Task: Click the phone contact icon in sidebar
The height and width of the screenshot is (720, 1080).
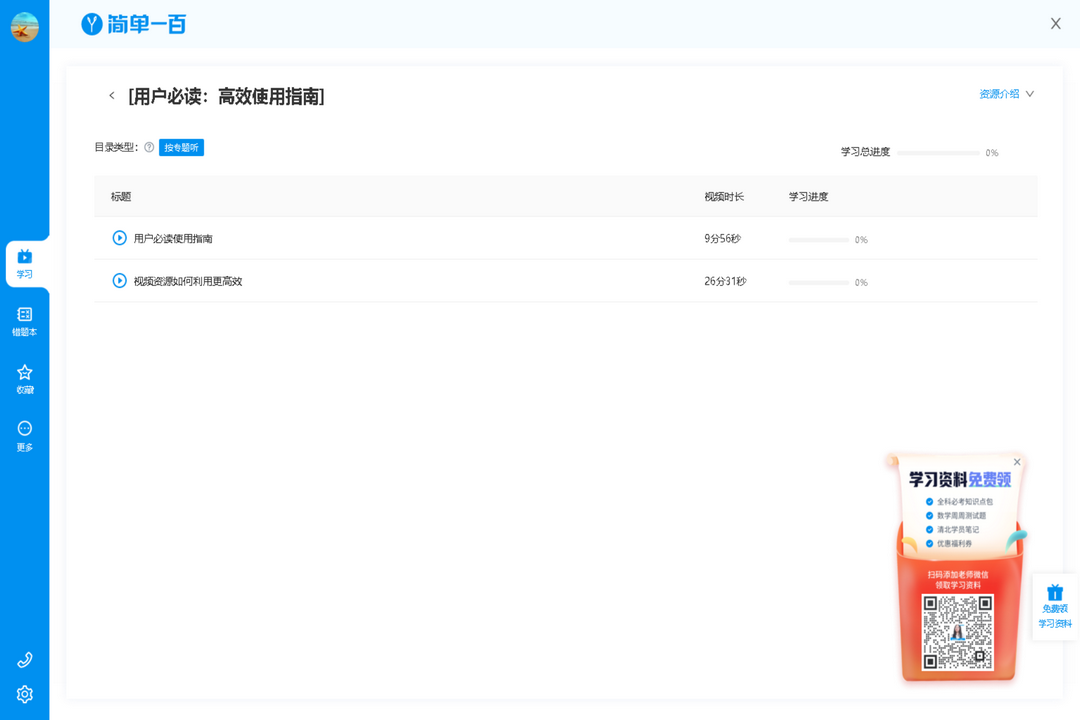Action: point(25,659)
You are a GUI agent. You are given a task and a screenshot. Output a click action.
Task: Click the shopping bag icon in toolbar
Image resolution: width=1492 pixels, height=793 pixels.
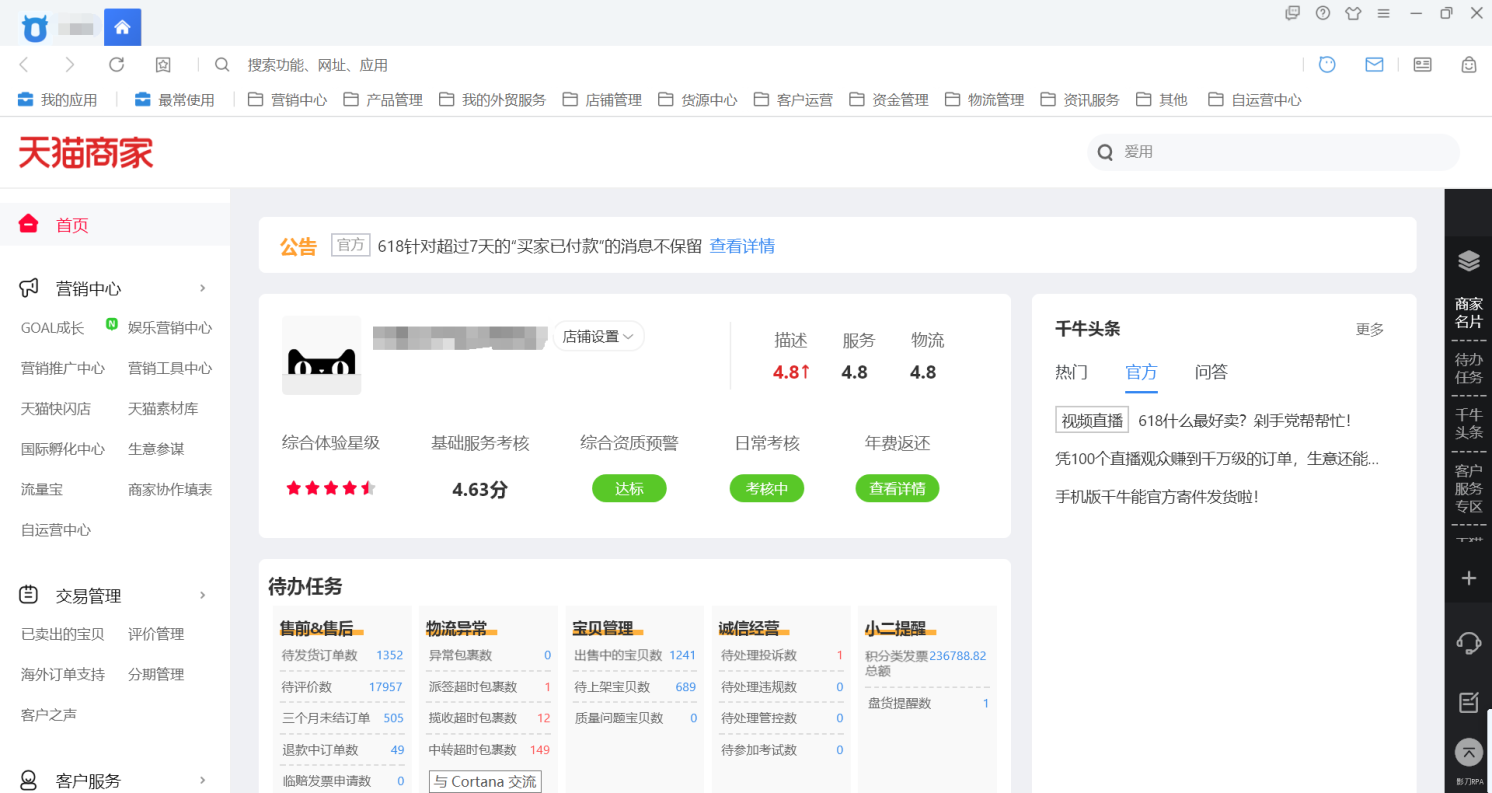1468,65
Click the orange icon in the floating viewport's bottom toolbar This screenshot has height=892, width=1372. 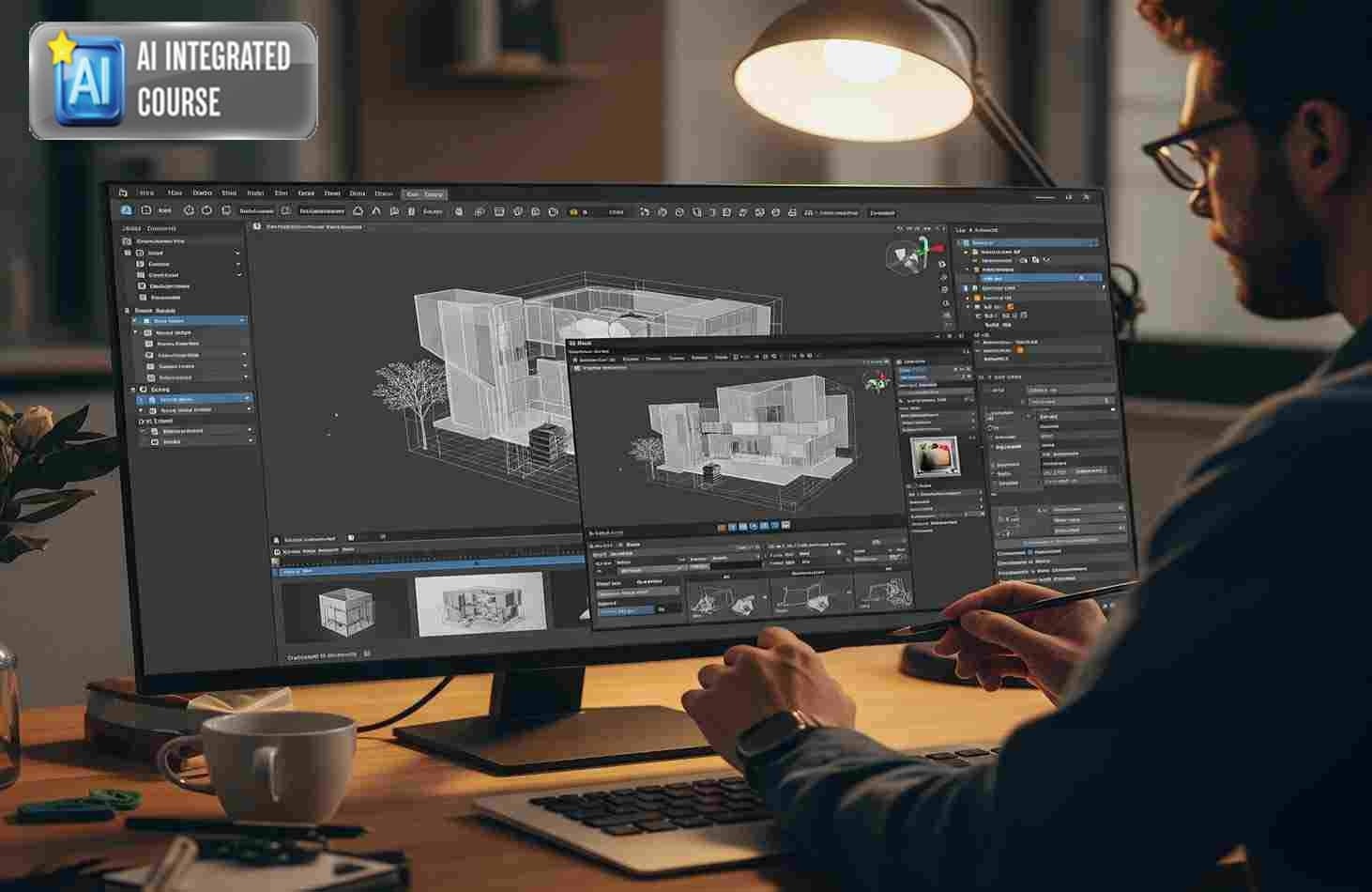point(722,527)
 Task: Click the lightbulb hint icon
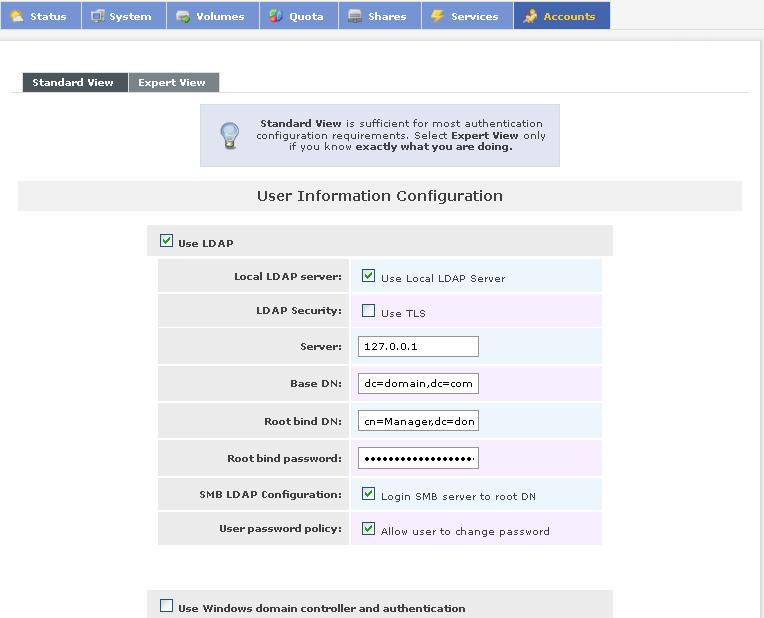click(230, 135)
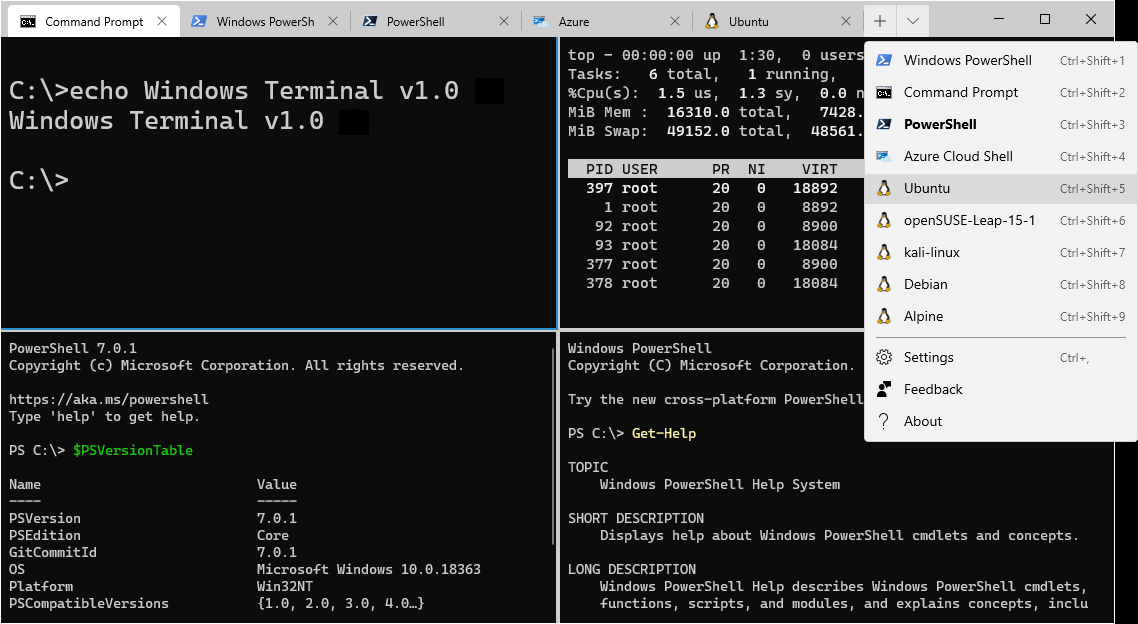Open a new tab with the plus button
The width and height of the screenshot is (1138, 624).
[x=879, y=19]
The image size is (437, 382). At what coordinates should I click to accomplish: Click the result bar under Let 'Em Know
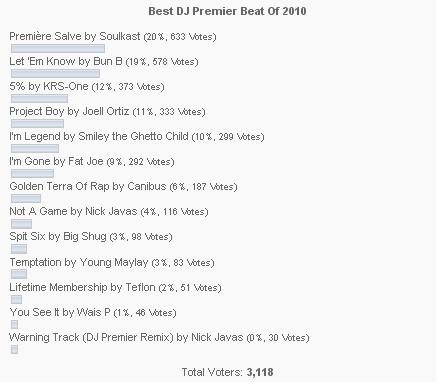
★ ★ ★ ★
(EXERCISE) Copy nothing but the lines from the first one in the listing through the line with "Task: Click the shopping bag icon in toolbar", and omit the pictures.

(EXERCISE RESPONSE)
Task: Click the phone contact icon in sidebar
The height and width of the screenshot is (720, 1080).
Action: point(25,659)
You are a GUI agent. You are given a task and a screenshot. Output a click action.
Task: Click the shopping bag icon in toolbar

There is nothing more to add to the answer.